Until season five's "Cyborg", the DC Comics superheroes who had paid Clark a visit on the show were all members of the Justice League of America, but Gough and Miller felt that Victor Stone shared a "relatable dilemma" with Clark—the fact that both Victor and Clark's abilities get in the way of their romantic relationships with the women they love—and was someone the developers felt was just an interesting character. Victor normally goes by the alias "Cyborg" and is a member of the Teen Titans in the comics. Casting Lee Thompson Young was something the producers had always wanted to do, even before they had decided to bring in Cyborg. The actor revealed that his first contact with the Cyborg character came not from the comics, but from the Teen Titans animated television series. Young said that he was fortunate that this version of Victor Stone was Smallvilles spin on the character, and as such, the majority of the character's background was in the script. While preparing, Young expressed his pleasure in the fact that the producers decided to keep Victor's robotic parts internal, as opposed to the comic version, where half of Cyborg's visible body is covered in metal.

According to Gough, Justin Hartley was the producers' first choice to play the role of Oliver Queen, and his alter ego Green Arrow. Oliver was designed to provide an alternative view for what it means to be a hero. At the same time, the producers wanted a character that could impact the lives of both Clark and Lois. The actor is also the first to portray Oliver Queen/Green Arrow in any live-action media. Hartley believed that it was the season six episode "Reunion" that really helped him to understand his character. In the episode, it is revealed that Oliver was "a jerk to Lex" when the two were at school together, and after another kid falls into a coma because of Oliver and Lex's actions, Oliver decides to start a new path for himself. Hartley said that this allowed the actor to "justify why someone would put their life in danger every night and have such strong feelings about going out and being this social advocate". Hartley was a recurring guest in the sixth and seventh seasons, but became a series regular in season eight.

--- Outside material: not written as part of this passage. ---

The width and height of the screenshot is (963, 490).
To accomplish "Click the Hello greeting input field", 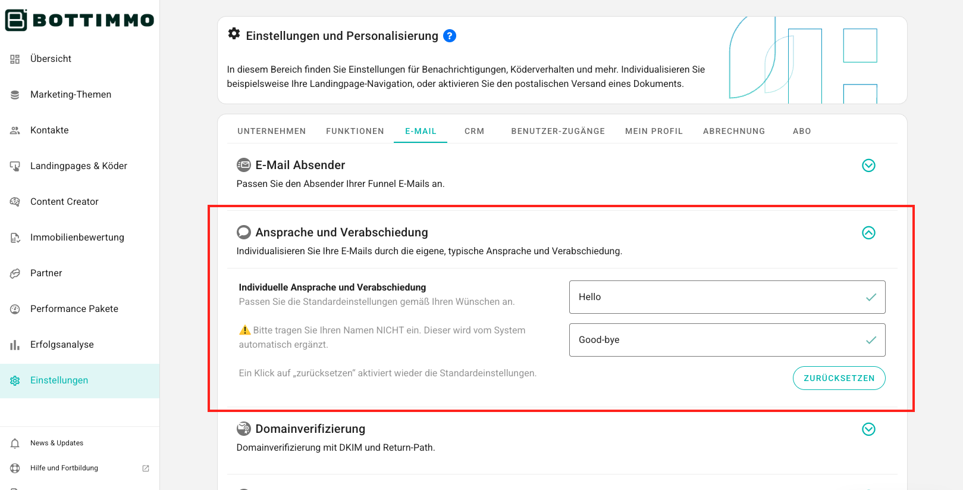I will point(720,297).
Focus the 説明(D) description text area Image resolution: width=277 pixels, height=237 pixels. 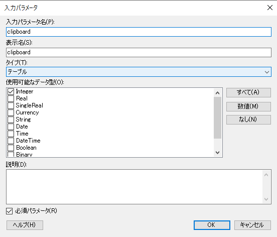click(134, 187)
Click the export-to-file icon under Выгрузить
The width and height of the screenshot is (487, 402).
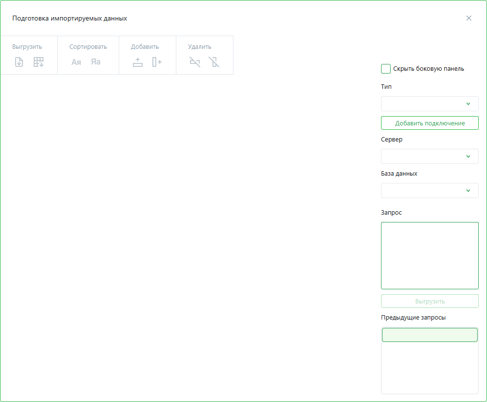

Alaina Huffman auditioned for Smallville without being aware of which role was being cast, and was offered the part of Dinah Lance/Black Canary. When the producers informed her of how major this character is to the DC mythology, Huffman used various comic books and online sources to learn more about her character. Approached by the producers, Phil Morris auditioned twice for the role of John Jones/Martian Manhunter, and then waited three weeks before receiving confirmation of the role. Morris relished the new design of the character, stepping away from the cape and tights, and going with a more contemporary look. He classified John Jones as Jor-El's "tool, security force, his guardian, and his protector". The actor has stated that he would like his character to lead the future Justice League on the show, as he sees John Jones as a natural leader.

==Character development==
===Characteristics===
When Steven S. DeKnight was writing the episode "Run" for the first official appearance of Bart Allen, he knew he had to give the character certain characteristics that embodied his comic book counterpart. DeKnight knew Bart had to be faster than Clark, because in the comic, that is one advantage Flash has over Superman. DeKnight also featured Bart as a "smart-ass", after being inspired by the sarcastic Flash that appears in the animated television series, Justice League. DeKnight's belief is that Bart enjoys his powers, and would not exhibit the more "somber or serious" characteristics of other character. As Gallner pointed out, Bart accepts who he is, and what he can do, and he even abuses his gifts somewhat. The difference between him and Clark is that Bart is not afraid to show the world what he can do. Gallner also suggested that in his character's initial appearance, Bart is living in a "confused" state, because he has developed these extraordinary powers, his parents do not accept him, and he ends up turning to thievery just to take care of himself.
| "He accepts [his powers]. He uses them. He may even abuse them a little bit. But he's not ashamed of who he is. He's not scared of being who he is, and he kind of lets the world know that he's there". |
| — Kyle Gallner on Bart's personality |
Ritchson described Arthur Curry as someone who will "do anything to save what he loves". The actor goes on to say that Arthur is "passionate about nature, about the earth, and about the seas", and is not afraid to use his abilities to save those things that are dear to him. When comparing his character to Clark, Ritchson stated that Arthur is more confident in his abilities, and already knows what he can do and what his path is in life. Another big difference the actor pointed out is that unlike Clark, Arthur is willing to sacrifice people and things if it means preserving the greater good. When he first appears, one of Victor Stone's key characteristics is that both he and Clark can relate to the fact that they feel their abilities inhibit them from having a true relationship with the women they love. The writers tried to create parallels between the characters to emphasize this more, like Victor's fear of telling his girlfriend the truth about what LuthorCorp did to his body, and Clark's fear of Lana Lang discovering he is an alien. Writer Tracy Bellomo characterized Oliver as a guy that does not take himself very seriously, and enjoys making fun of people that try to take him that way. Bellomo believed that this is one of the reasons that Oliver is attracted to Lois, with the other being that Lois provides a challenge for him. Oliver's relationship with Clark is designed to "broaden Clark's rather limited horizons", and to teach Clark that a world exists beyond Smallville.

===Costumes===

When coming up with costumes for Smallvilles Justice League, designer Caroline Cranstoun researched various comic book designs before crafting her own. With Black Canary, Cranstoun chose a design that held a Lara Croft/Tank Girl feel.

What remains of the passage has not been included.